#### GOAL 1
From the text on employers liability claims, list every example it gives of Personal Protective Equipment.
#### GOAL 2
Count the lines of the records that contain the string "This", treating case as significant, and reply with only the number.

#### DOCUMENT
——
Employers Liability Claims

If you have had an accident at work you could be entitled to claim for pain, suffering and loss of amenity (known as general damages) and your financial losses (known as special damages) arising as a result of the accident. We have detailed below some of the regulations that may be relevant to accidents at work, although these are not exhaustive.

Personal Protective Equipment (PPE)

If you have been injured in an accident at work that could have been avoided if your employer provided you with Personal Protective Equipment eg gloves, eye protection or special clothing then your employer may be liable.

The employees must have the equipment readily available, or at the very least have clear instructions on where they can obtain it.

Manual Handling

Under the Manual Handling Operations Regulations 1992 there is no specific requirements as to weight limits. Instead an ergonomic assessment based on a range of relevant factors is used to determine the risk of injury. If you have been injured as a result of a lifting accident at work, your employers may be liable if they have failed to carry out the appropriate risk assessment. When a more detailed assessment is necessary it should follow the broad structure set out in Schedule 1 to the Regulations.
——
#### EXTRACTED MATERIAL
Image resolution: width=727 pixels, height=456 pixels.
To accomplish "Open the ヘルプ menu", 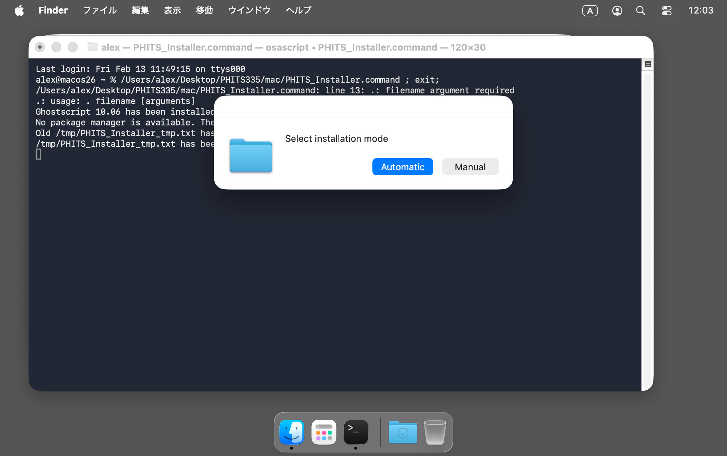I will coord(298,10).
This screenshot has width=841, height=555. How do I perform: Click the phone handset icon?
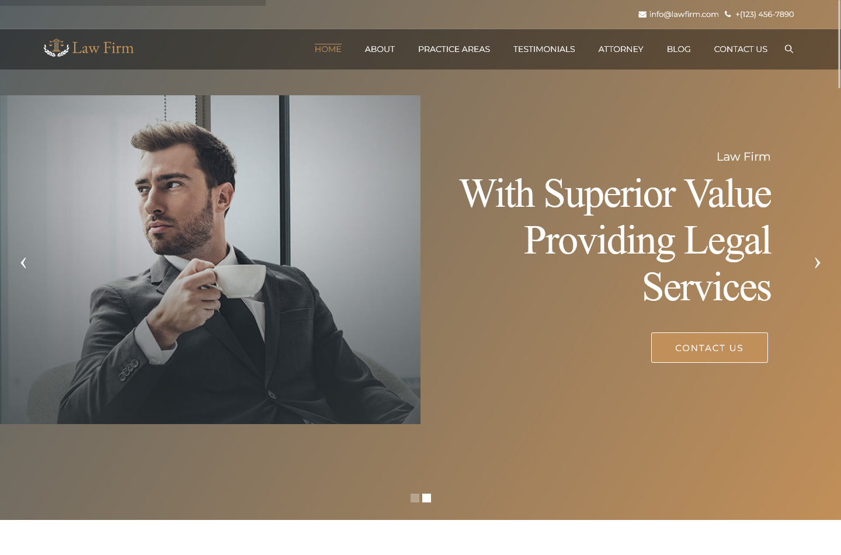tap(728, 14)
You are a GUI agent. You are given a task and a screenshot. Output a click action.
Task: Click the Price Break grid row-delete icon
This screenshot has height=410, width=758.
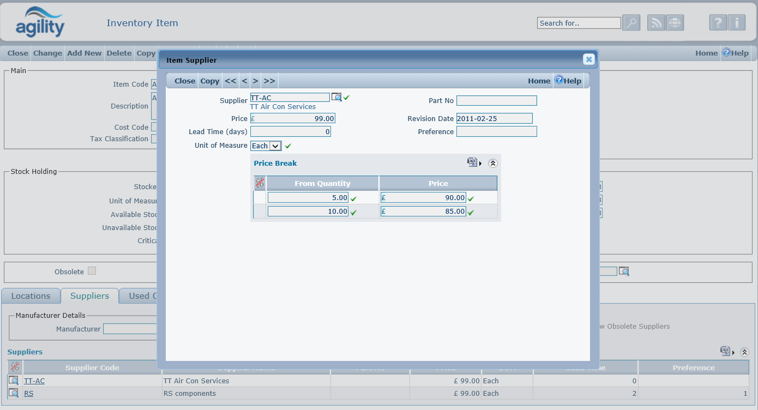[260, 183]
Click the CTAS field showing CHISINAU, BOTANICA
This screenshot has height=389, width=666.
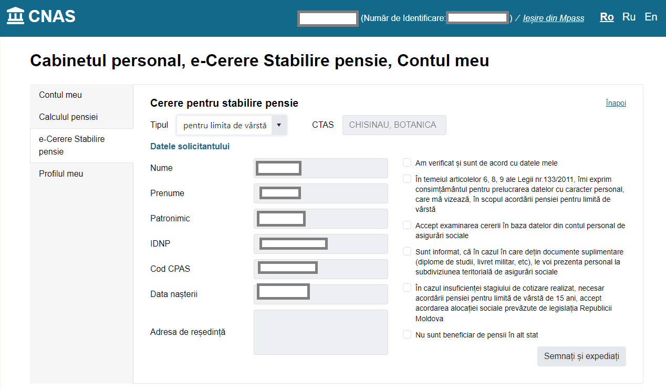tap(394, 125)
——
#### CORRECT ANSWER 1
gloves, eye protection, special clothing

#### CORRECT ANSWER 2
3